La création des Brigades Internationales coïncide avec l’apogée de la terreur stalinienne, soit les Grandes Purges (deuxième moitié des années 1930) qu’active la chasse aux trotskistes et à toutes sortes de supposés ennemis aux désignations diversement délirantes. Les noms de Kamenev et de Zinoviev suffisent à suggérer l’ampleur de cette terreur. Staline est occupé à consolider son pouvoir à l’intérieur de l’U.R.S.S., et envoyer des hommes dans ce lointain pays qu’est l’Espagne ne fait pas partie de ses priorités. Il lui faut des hommes particulièrement sûrs et aux yeux de Staline aucun homme n’est vraiment sûr surtout s’il est passé par l’Espagne… Il n’hésitera pas à le rappeler à la maison, ce qui ne signifiait généralement rien de bon… On se souvient du « rappel à Moscou » de Manfred Stern (général Kléber) pour ne citer que lui. Et en Espagne même, Staline liquidera bien des « suspects » avec ses Tchékas. L’exécution d’Andrés Nin (Andreu Nin) du P.O.U.M. reste tout un symbole.

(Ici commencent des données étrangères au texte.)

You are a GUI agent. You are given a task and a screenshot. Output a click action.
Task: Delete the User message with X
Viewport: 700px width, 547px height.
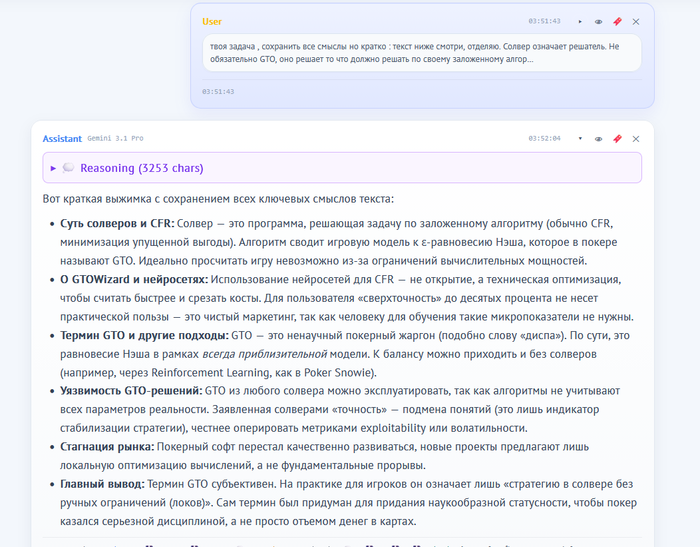(x=636, y=21)
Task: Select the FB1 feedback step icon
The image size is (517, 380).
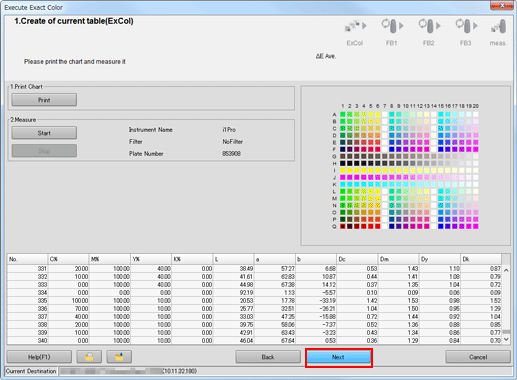Action: 392,26
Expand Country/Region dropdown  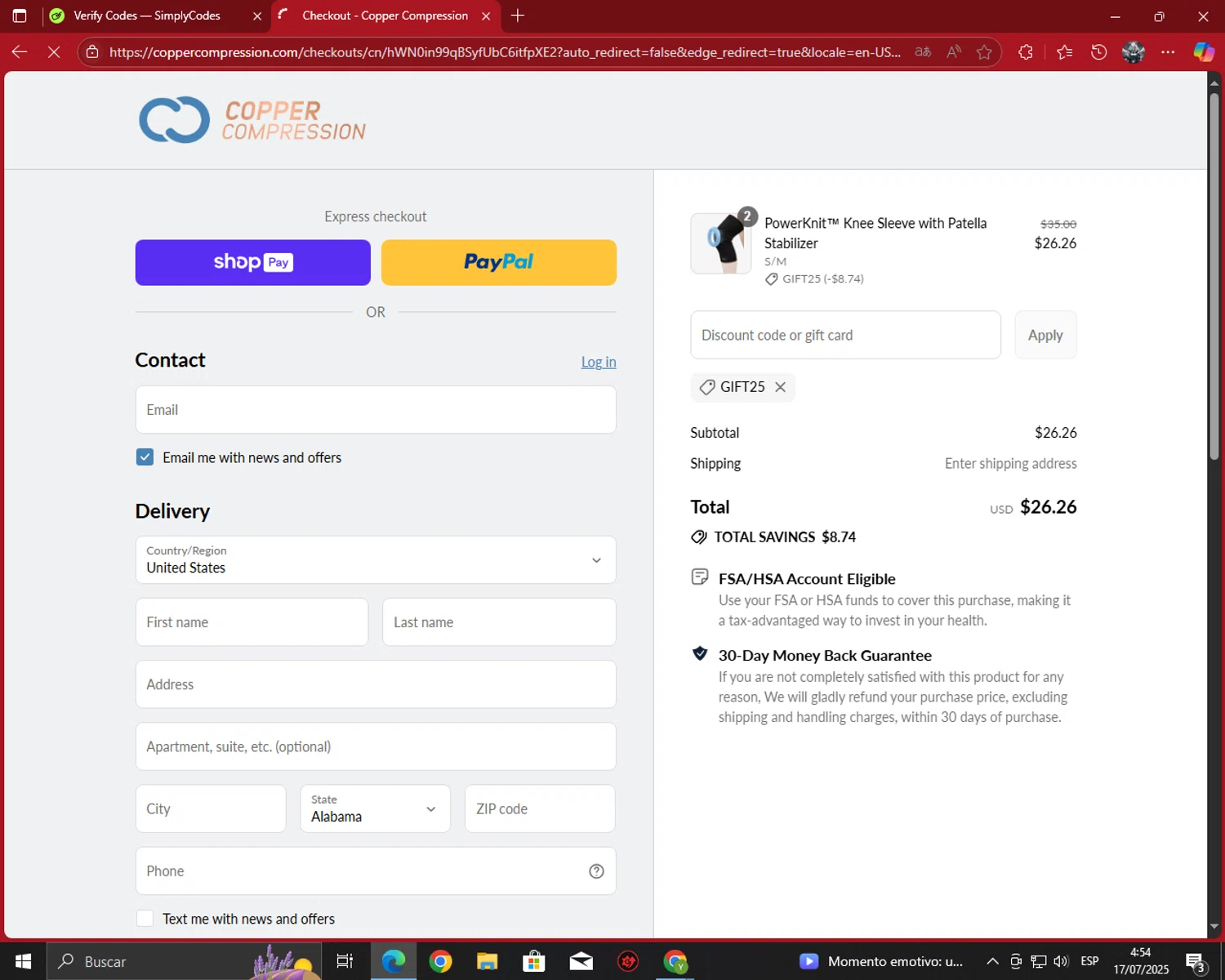[x=376, y=560]
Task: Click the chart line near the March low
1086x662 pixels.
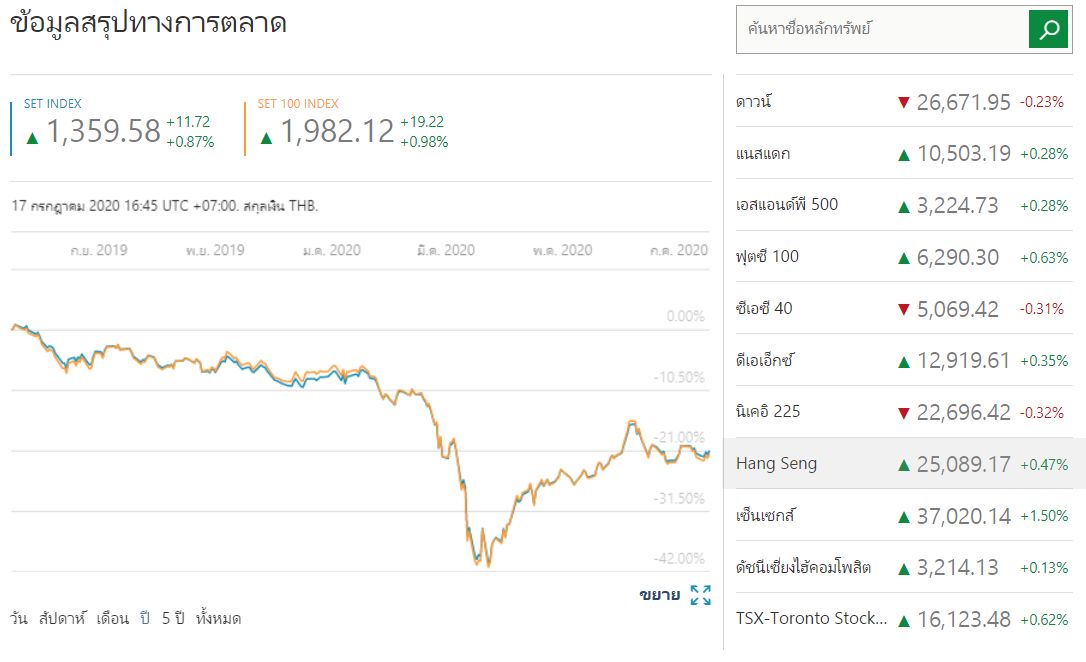Action: pyautogui.click(x=487, y=564)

La situation internationale est délicate. Si l’U.R.S.S. intervient directement en Espagne, elle risque de s’aliéner les démocraties liées au pacte de non intervention. Si elle reste en dehors de l’affaire, les puissances de l’Axe risquent d’établir en Espagne une puissante tête de pont. La menace nazie est un grand sujet d’inquiétude pour l’U.R.S.S. de Staline et elle le restera tout au long de la Guerre Civile d’Espagne. Staline hésite donc jusqu’à son entrevue avec Maurice Thorez, le 22 septembre 1936 à Moscou. A l’issue de cette réunion, il est décidé de mettre sur pied des unités constituées d’hommes venus du monde entier, bien armés, organisés et entraînés. Dans un premier temps, André Marty sera leur responsable. Staline est soulagé. Les Soviétiques seront positionnés à l’arrière-plan, avec techniciens, instructeurs et commissaires politiques. Les armes ne sont pas russes, tout au moins au début. Un organisme est mis en place dans toute l’Europe pour acheter de l’armement. Alors que les réserves d’or du Banco de España ont été envoyées à Moscou à titre de garantie, aucune arme soviétique n’a encore été utilisée en Espagne.

 

INTERNATIONAL BRIGADE Affiche de la guerre civile espagnole | Etsy France

 

Le 21 juillet 1936, le Komintern (Internationale communiste) et le Profintern (Internationale syndicale rouge) se réunissent à Moscou avec des membres du Présidium du Comité central du Parti communiste. Il est décidé d’aider la République espagnole mais sans plus de précision. Le 26 juillet de la même année, à Prague, le Komintern décide de l’envoi de cinq mille hommes bien équipés, avec l’appui d’avions soviétiques dont le nombre n’est pas précisé. On s’accorde également sur une aide économique de mille millions de francs, l’U.R.S.S. y contribuant à 90 %. La souscription s’ouvre en U.R.S.S. le 6 août 1936 et le 21 août la quantité de roubles récoltée s’élève à l’équivalent de 36 435 000 francs français. Le complément se fera dans les pays d’Europe et aux États-Unis.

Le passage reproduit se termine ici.